Please note this "oddity" is mentioned as #1 in my post above -- the "zero cant point" -- which I defined as the point where line of sight and line of departure (a.k.a. boreline) intersect.

Then we are not get talking about "gun cant". That would be an "aiming error".

If you cant an otherwise properly aimed gun, scope height has no bearing on the amount of error.

Regardless of whether my gun is canted, when I "zero" for the shot, the POA and intended POI both lie on the vertical crosshair. If they don't, then the gun is either not setup correctly, or I am aiming incorrectly

If the gun is not zeroed correctly, than I would fix that rather than attribute the error to gun can't.

Through improper aiming, it is possible to cant a POA-POI vector, relative to the target, without actually canting the gun. For instance, when using target holdover, rather than retical holdover, and the target is canted. If that is the case, than scope height will matter. But that is not gun cant.

True.

Still sadly, in this imperfect world, imperfect marksmen (who? me?) sometimes (however rarely) imperfectly aim our guns -- sometimes even simultaneously combining multiple imperfections! Therefore the subject of interactions between various factors (e.g. sight height) with said imperfections of aim is potentially interesting -- even potentially useful!

After all, isn't cant itself an example of imperfect aiming in the first place?

Sorry, Steve, I didn't mean to steel your "oddity". I actually lost track of the thread and couldn't find your comment by the time I wrote mine and didn't remember you had marked it on your plot. 🙂

By the way, detecting this oddity is a test that any system that claims to account for cant must pass. The JMB system and mine passed the test.

Sorry, Steve, I didn't mean to steel your "oddity". I actually lost track of the thread and couldn't find your comment by the time I wrote mine and didn't remember you had marked it on your plot. 🙂

By the way, detecting this oddity is a test that any system that claims to account for cant must pass. The JMB system and mine passed the test.

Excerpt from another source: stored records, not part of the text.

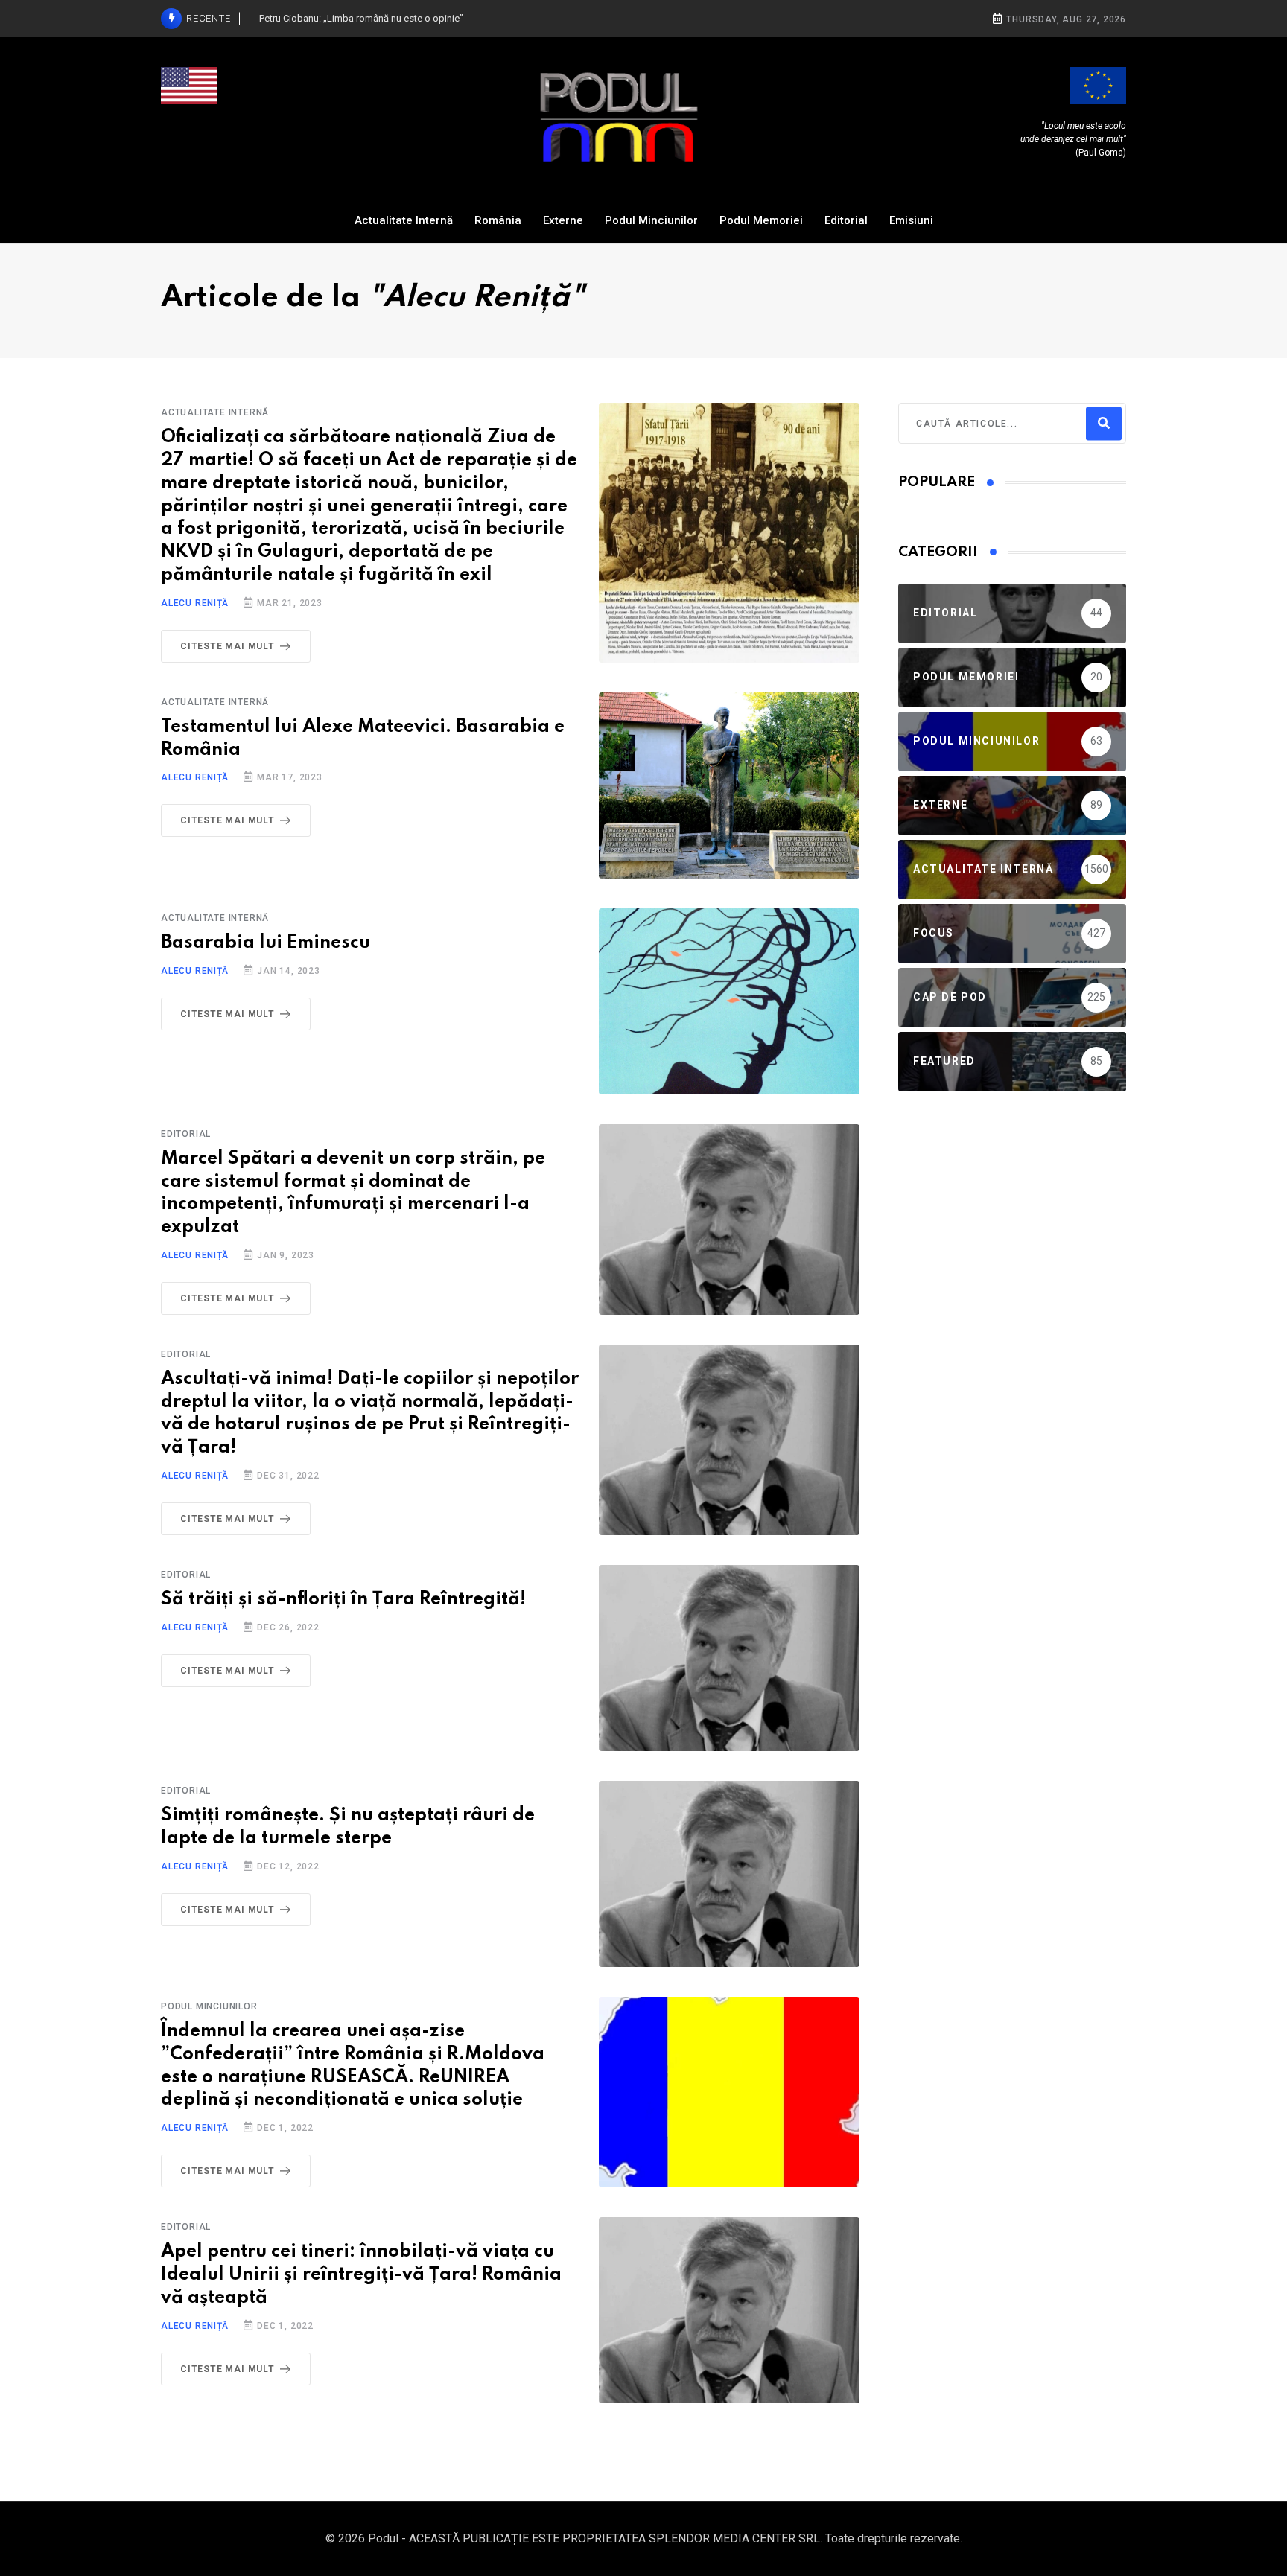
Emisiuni (911, 220)
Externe (563, 220)
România (497, 220)
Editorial (846, 220)
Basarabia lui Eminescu (265, 943)
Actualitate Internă (404, 220)
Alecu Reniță (195, 603)
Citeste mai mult (227, 646)
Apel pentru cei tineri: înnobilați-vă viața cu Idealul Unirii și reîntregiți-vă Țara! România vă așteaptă (361, 2274)
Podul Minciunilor (651, 220)
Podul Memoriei (761, 220)
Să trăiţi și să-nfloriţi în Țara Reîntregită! (343, 1599)
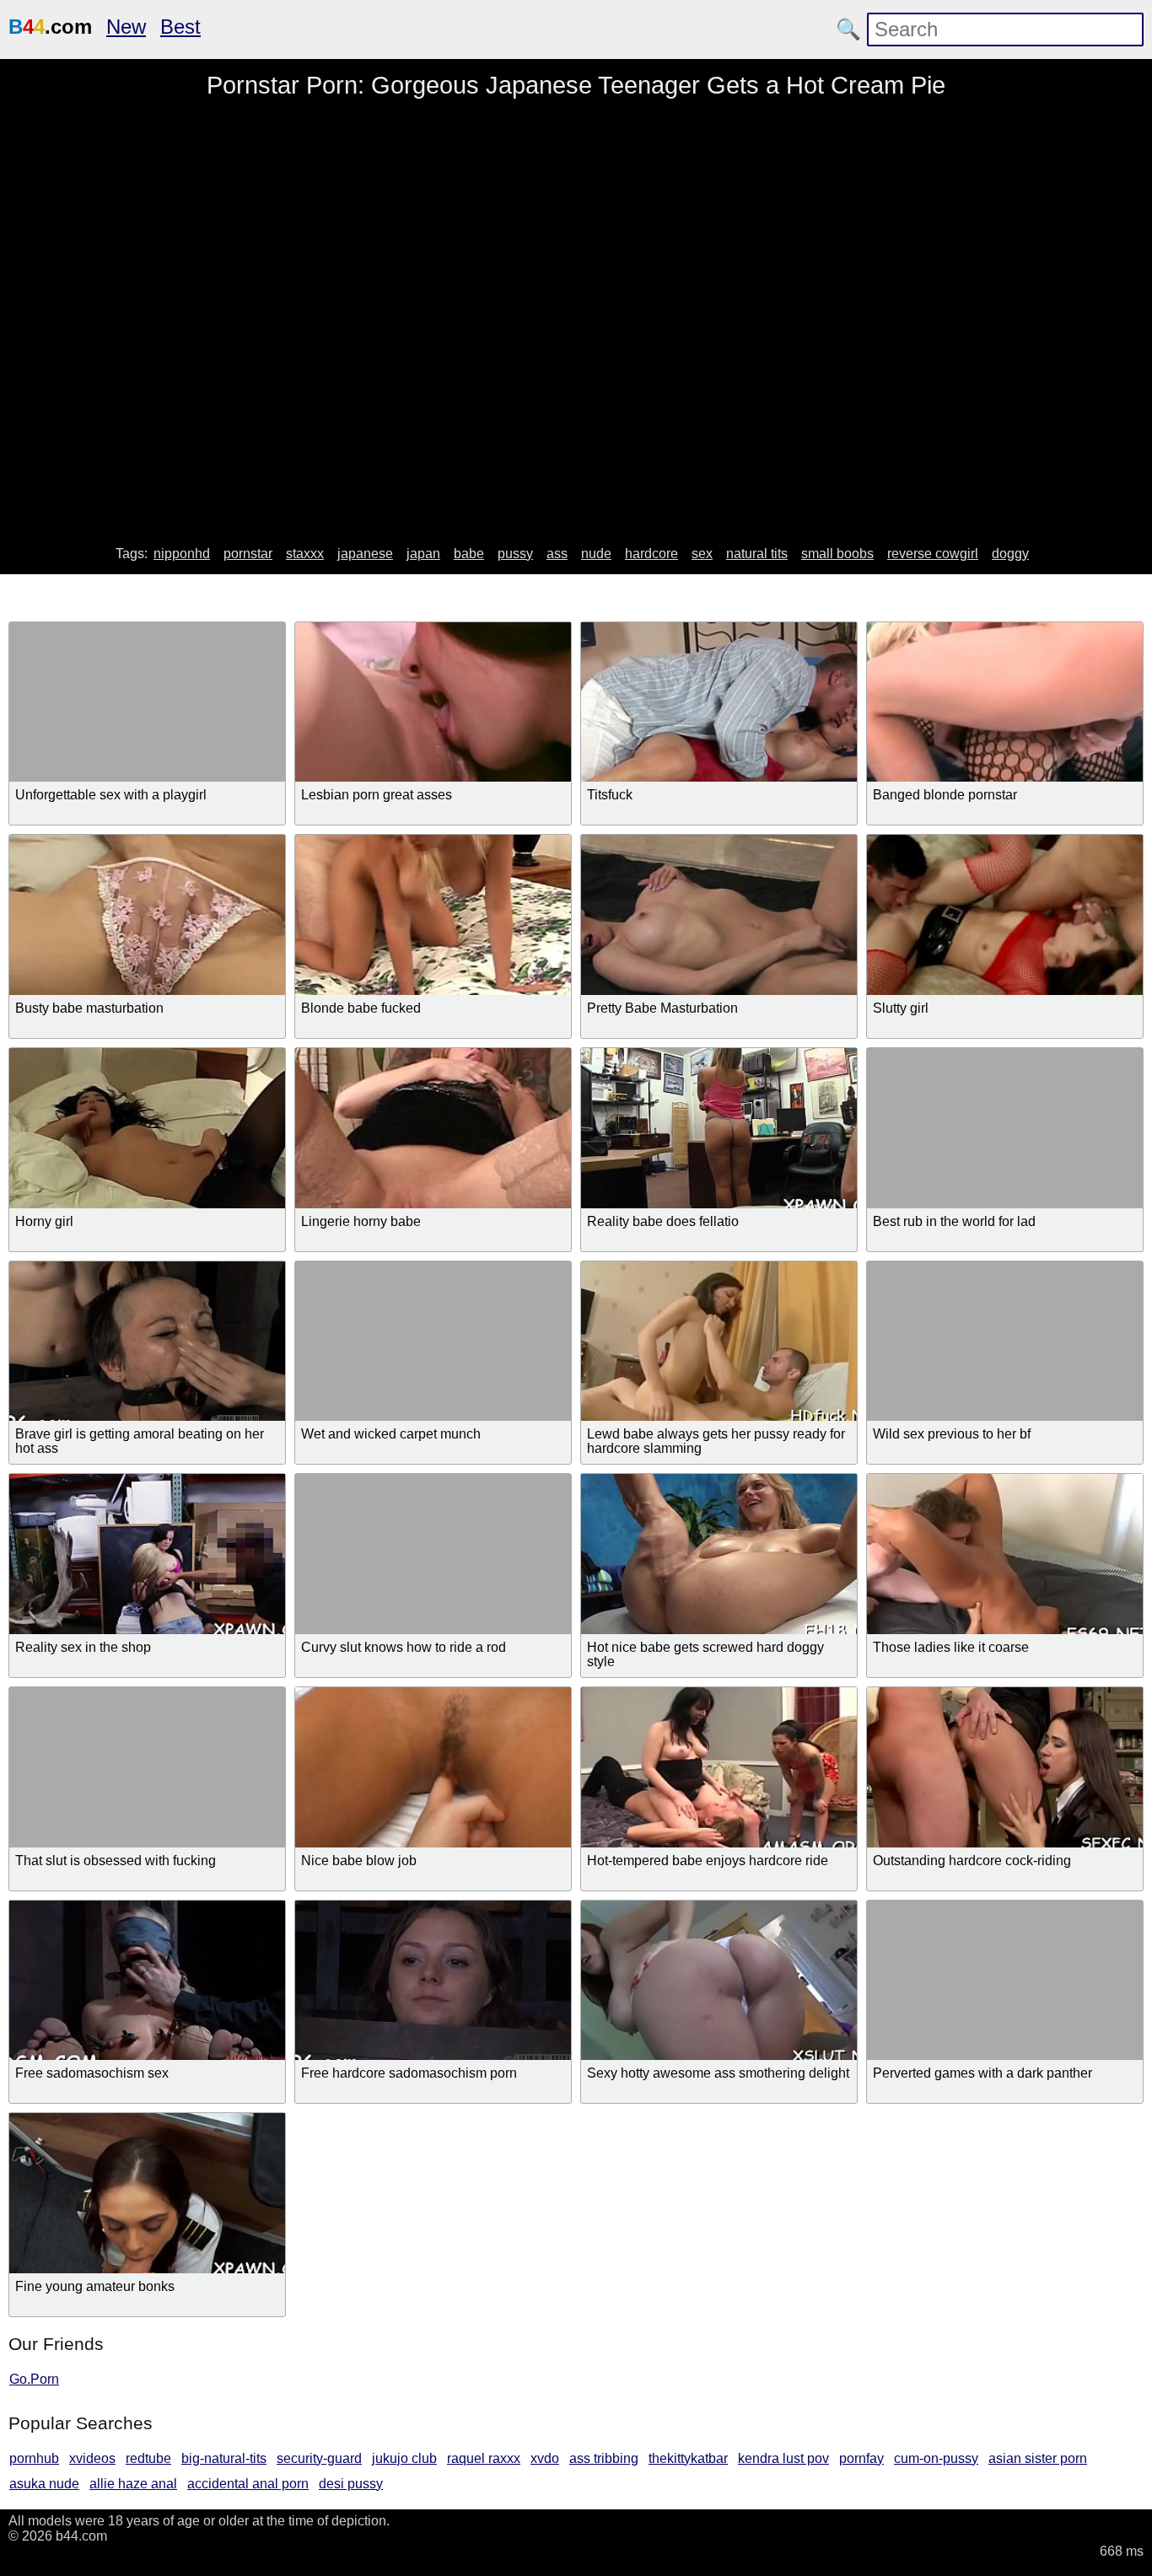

No problem, DT 😎 . By the way, it's JBM. Not JMB or JSB.

Yes - Interesting and very useful if we take the time to understand it.

I guess we now have three types of cant. "aiming error" is when the gun is setup correctly and is held correctly, but you are simply pointed in the wrong direction.

1) Scope cant

Scope cant is dealt with 1st by insuring that the vertical reticle intersects the bore-line. This is done by having the scope correctly rotated in the rings before finally cinching it down.

2) Gun cant

This is when gravity throws you a curve. Gun cant is dealt with by installing a bubble level on the scope that indicates when the vertical crosshair is perpendicular to earth. And then insure that the bubble is level when you take the shot.

3) POA-POI cant (aiming error)

If you keep POA coincident with the intended POI, there will be no POA-POI cant. If you choose to use a non-coincident aim point, verify that the gun is level AND that the intended POI lies along the vertical reticle. If you are attempting to use target holdover with a plain bullseye or dot sight, the target orientation needs to be perfectly vertical.

Cant is a deviation from a vertical or horizontal plane or a surface. I make it a point to specify which one I'm talking about, scope cant or gun cant.

Often they are lumped together under the general term "cant". It is common to have both present, but mixing them up makes the subject confusing.